─── Record list

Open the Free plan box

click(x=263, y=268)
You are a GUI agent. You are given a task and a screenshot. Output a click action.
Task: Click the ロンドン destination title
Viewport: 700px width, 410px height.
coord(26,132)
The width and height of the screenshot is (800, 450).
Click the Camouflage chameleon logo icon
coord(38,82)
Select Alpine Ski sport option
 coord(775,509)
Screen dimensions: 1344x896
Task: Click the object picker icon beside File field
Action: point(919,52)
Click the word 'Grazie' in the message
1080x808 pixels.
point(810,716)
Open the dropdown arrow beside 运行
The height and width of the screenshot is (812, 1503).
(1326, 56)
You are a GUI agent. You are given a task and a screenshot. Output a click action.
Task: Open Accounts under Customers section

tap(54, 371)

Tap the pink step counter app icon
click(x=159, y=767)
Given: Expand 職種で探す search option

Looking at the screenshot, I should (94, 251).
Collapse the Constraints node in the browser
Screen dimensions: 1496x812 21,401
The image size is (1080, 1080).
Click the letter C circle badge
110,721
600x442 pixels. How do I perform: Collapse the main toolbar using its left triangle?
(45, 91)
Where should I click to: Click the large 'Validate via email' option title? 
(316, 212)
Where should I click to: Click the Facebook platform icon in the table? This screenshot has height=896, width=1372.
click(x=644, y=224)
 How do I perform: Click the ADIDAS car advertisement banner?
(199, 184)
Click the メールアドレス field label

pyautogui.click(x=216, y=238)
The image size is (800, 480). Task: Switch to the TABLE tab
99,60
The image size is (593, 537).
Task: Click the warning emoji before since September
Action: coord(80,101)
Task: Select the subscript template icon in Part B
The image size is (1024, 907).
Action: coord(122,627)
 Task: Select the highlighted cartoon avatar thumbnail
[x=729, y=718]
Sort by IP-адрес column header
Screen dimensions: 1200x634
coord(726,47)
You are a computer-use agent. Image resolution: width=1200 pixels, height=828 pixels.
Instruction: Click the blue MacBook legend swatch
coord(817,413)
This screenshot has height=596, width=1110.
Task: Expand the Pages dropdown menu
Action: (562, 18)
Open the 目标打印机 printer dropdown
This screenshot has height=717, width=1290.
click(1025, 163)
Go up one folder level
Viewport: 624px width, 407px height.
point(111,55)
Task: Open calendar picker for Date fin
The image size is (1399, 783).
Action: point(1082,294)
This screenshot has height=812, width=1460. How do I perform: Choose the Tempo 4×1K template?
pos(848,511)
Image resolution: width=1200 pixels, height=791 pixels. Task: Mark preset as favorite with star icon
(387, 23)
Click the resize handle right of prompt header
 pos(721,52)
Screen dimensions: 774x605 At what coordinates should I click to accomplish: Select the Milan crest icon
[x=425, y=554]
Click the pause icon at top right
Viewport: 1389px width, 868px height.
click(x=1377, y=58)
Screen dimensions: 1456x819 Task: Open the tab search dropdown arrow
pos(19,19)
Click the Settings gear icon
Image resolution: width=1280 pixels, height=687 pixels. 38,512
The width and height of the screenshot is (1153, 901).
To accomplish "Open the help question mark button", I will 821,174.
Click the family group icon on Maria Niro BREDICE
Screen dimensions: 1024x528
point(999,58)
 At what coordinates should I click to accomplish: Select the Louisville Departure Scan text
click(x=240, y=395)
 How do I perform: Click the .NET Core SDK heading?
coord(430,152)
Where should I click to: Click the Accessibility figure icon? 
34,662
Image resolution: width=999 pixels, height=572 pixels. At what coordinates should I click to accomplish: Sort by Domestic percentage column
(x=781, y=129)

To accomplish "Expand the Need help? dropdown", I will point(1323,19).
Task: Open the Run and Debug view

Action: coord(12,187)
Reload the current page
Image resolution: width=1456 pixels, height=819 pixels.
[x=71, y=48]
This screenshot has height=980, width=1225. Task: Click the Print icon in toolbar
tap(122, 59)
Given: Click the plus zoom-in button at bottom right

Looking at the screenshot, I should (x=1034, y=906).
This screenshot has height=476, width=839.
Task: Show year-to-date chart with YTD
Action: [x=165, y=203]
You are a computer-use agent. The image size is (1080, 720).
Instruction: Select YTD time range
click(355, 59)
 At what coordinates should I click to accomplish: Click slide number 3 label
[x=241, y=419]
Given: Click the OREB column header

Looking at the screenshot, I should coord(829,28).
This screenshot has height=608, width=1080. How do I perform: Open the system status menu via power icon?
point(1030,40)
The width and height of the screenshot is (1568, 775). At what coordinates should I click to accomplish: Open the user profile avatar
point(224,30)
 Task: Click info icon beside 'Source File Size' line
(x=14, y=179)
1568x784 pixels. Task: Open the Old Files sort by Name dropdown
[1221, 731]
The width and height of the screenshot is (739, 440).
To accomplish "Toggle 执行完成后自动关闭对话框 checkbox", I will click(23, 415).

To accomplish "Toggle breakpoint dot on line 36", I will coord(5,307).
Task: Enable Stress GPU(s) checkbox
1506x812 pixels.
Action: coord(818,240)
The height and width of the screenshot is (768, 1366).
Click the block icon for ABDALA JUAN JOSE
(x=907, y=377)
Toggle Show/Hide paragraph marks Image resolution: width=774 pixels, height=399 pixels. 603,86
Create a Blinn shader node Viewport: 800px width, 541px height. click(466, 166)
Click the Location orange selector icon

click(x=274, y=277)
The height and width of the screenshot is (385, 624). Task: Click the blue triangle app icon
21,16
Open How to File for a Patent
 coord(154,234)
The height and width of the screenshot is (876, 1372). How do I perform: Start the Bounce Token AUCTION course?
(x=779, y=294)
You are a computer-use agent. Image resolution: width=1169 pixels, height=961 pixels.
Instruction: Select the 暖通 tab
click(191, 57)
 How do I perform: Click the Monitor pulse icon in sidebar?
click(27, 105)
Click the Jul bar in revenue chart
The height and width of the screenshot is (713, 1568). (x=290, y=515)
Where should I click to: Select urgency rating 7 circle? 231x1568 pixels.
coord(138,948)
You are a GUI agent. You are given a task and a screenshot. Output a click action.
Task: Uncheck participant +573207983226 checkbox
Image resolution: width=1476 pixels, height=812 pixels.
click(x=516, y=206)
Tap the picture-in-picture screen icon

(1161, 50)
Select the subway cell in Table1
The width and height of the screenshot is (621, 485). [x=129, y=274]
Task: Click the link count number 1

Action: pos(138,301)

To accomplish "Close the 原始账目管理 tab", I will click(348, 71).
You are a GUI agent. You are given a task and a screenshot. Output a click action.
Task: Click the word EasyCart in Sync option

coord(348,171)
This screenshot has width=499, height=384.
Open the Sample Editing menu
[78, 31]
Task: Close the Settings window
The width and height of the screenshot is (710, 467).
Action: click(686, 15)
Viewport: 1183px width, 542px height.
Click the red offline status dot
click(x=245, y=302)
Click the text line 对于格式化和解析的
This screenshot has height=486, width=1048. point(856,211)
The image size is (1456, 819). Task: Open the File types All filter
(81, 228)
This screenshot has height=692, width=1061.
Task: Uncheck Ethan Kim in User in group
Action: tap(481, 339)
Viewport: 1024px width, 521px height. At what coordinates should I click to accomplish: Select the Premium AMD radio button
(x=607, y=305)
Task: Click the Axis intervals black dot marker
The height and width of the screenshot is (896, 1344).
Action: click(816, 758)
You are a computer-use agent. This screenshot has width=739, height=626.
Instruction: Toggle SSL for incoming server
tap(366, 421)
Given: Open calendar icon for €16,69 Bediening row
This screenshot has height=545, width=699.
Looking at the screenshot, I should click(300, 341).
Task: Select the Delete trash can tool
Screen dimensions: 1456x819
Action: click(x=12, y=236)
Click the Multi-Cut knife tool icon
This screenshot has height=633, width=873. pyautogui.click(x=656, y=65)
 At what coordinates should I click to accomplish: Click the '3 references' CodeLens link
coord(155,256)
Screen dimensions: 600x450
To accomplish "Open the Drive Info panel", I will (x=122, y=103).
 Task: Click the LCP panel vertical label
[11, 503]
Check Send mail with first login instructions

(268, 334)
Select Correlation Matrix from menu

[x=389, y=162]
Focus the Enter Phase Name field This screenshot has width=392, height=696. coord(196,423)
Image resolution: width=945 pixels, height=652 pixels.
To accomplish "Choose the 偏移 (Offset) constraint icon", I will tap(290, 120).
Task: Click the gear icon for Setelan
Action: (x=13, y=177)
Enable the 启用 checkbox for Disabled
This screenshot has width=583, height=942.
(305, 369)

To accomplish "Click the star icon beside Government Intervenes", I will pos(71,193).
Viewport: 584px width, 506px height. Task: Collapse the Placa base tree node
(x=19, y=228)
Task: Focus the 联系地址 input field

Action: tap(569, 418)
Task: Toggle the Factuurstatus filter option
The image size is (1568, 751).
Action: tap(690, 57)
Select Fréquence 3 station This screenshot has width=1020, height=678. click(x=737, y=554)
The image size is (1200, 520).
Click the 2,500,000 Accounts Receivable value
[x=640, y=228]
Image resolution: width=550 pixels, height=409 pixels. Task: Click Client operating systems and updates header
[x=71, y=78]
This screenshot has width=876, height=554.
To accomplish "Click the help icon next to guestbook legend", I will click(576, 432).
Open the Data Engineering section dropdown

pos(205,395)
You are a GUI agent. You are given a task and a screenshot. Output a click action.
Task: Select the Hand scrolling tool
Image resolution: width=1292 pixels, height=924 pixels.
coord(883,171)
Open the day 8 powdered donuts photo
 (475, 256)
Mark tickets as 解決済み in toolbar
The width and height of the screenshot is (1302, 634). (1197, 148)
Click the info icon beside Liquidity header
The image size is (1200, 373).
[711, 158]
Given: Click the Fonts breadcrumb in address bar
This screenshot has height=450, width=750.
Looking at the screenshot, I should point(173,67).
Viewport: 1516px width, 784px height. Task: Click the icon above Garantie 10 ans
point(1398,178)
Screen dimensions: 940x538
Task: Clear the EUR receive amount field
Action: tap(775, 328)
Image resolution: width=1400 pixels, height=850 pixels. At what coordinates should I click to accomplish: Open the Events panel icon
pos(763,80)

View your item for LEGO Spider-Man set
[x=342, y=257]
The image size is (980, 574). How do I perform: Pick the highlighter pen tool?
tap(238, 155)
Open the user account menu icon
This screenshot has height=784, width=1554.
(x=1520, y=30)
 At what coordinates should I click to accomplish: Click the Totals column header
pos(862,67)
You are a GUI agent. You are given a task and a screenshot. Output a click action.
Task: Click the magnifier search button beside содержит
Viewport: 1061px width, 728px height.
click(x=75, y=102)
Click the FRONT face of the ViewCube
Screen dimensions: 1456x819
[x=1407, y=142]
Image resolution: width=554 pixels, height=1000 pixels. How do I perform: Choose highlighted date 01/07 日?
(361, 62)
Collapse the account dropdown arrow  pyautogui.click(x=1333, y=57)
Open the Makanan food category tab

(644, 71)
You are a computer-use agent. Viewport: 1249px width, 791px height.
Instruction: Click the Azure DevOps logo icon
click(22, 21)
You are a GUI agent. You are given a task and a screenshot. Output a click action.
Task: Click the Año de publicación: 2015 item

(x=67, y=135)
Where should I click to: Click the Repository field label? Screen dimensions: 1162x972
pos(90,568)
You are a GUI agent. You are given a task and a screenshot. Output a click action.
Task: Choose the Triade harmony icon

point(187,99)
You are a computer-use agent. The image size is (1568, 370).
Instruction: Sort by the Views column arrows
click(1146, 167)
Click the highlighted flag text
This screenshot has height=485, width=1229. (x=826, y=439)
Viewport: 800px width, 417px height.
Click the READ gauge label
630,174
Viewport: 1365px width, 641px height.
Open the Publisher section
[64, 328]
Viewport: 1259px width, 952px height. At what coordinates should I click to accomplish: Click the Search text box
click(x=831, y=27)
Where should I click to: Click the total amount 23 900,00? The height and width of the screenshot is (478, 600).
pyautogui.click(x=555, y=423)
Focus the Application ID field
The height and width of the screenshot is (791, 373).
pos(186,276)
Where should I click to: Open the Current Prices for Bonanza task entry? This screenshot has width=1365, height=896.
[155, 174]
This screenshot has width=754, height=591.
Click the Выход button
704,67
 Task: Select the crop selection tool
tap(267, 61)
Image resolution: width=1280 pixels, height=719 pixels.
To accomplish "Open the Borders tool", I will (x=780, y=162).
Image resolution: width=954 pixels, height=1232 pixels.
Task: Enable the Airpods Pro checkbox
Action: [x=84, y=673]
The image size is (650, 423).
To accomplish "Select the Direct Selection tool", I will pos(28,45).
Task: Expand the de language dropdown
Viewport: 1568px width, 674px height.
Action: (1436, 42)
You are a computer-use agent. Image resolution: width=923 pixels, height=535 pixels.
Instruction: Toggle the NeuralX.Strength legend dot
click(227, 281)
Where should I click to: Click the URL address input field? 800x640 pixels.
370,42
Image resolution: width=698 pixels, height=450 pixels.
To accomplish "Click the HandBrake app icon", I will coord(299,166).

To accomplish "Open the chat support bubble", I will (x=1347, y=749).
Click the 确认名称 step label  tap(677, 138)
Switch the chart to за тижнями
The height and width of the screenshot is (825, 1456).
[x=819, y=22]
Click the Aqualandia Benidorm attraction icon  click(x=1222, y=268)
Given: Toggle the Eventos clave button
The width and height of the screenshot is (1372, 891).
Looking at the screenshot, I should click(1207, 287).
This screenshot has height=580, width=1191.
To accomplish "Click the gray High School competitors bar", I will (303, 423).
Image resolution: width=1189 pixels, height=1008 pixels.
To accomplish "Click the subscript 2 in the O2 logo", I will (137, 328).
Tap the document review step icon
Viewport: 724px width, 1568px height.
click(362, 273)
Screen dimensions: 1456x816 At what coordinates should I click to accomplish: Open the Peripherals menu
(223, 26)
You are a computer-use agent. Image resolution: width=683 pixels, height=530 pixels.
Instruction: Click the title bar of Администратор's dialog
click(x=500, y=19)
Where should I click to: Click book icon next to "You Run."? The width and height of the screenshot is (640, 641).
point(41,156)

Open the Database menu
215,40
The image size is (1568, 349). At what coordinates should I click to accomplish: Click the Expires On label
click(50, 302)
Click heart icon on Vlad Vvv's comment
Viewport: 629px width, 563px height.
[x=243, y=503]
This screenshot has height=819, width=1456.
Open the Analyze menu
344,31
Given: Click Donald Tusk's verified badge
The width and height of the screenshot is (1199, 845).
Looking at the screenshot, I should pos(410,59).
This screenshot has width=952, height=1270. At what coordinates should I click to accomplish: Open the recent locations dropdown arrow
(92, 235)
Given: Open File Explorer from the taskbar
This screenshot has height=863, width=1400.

──────

What to produce :: Starting at the beginning of the items and continuing through the line with "coord(38,82)", give those lines again with "chameleon" switched to "lizard" and nothing else changed.

Response ::
Open the Free plan box

click(x=263, y=268)
You are a GUI agent. You are given a task and a screenshot. Output a click action.
Task: Click the ロンドン destination title
Viewport: 700px width, 410px height.
coord(26,132)
The width and height of the screenshot is (800, 450).
Click the Camouflage lizard logo icon
coord(38,82)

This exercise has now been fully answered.